1

I have a farm of servers, each server is regularly making an identical query to the database. These query results are cached in a shared cache, accessible to all servers.

How can I ensure that a newer query does not get overwritten by an older query? Is there a way of versioning the queries somehow, by time for example, so that this doesn't happen? How to deal with concurrent queries?

Thanks!

Edit: db is SQL Server. Query is a select statement. And, caching mechanism is very simple: simple write, with no locking. And that is because there is currently no way of telling the order of the select queries.

Jacko
  • 12,665
  • 18
  • 75
  • 126
  • You will need to give more info, like: RDBMS - SQL Server, MySQL, Oracle? What is the query (update, select, insert, delete?) What do you mean by "overwritten"? – JNK Dec 17 '10 at 17:14
  • The answer to this question depends *entirely* on the mechanism you're using to do this caching - which you neglected to mention. At the conceptual level, then only possible answer is "sure, just associate a timestamp with each query and only update the cache if the incoming query is newer than the existing." – Andrzej Doyle Dec 17 '10 at 17:15
  • The title is misleading.
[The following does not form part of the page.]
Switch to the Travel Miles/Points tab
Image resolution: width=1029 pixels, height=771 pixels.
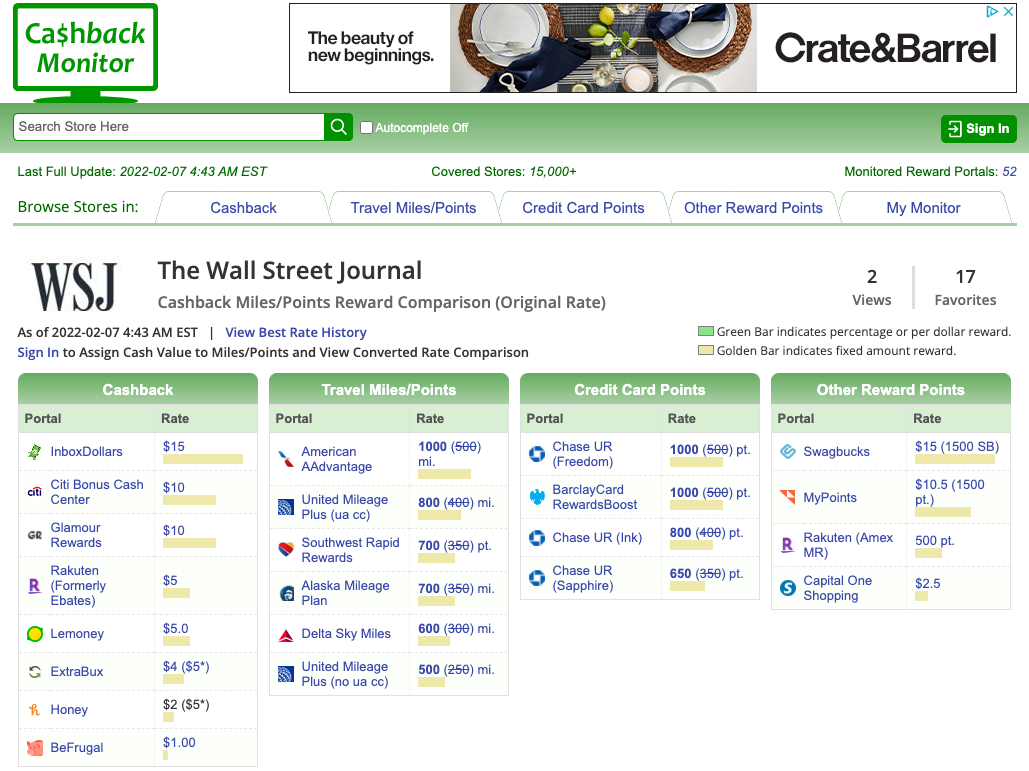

You are not versioning the query (which would mean tracking changes to the underlying SQL) but rather the result set. That is going to mean versioning whatever cache storage you're using — a file, or whatever. – Larry Lustig Dec 17 '10 at 18:40
  • Thanks, Larry. Yes, that's what I want. But how to do it? – Jacko Dec 17 '10 at 18:53

2 Answers2

0

One approach is to have a global update counter in the database, either for updates or for reads (updates is more efficient, but also harder to get right).

So on each update, also increment the global counter. On each read, read the global counter, and put the data into the cache along with the counter value. Only overwrite the cache contents if the counter value is larger.

Because of database isolation, transactions should appear as if they happened in a serial manner (assuming you have chosen the SERIALIZABLE isolation level). That, in turn, will mean that strictly higher counter numbers relate to more recent data.

Martin v. Löwis
  • 124,830
  • 17
  • 198
  • 235
  • Thanks, Martin. That's a great idea. I am using SQL server 2005; any ideas on the best way of implementing this? – Jacko Dec 19 '10 at 13:05
  • Not sure whether SQL server has a builtin feature for sequences; if not, just create a table `counter(value int)`, then update using `update counter set value=value+1;` – Martin v. Löwis Dec 19 '10 at 19:02
0

Where is the cache? Is it a disk file? Or a table in the database?

And what does it mean when you say an older query might overwrite a newer one? Isn't it true that the most-recently-completed query (or maybe the most-recently-started) is the newest one?

You should lock the cache container before performing each query, whether that's a file or a table. Each server should only perform the query if it can obtain the lock, otherwise it should wait for the locked resource. That way the cache will contain only the most recent results.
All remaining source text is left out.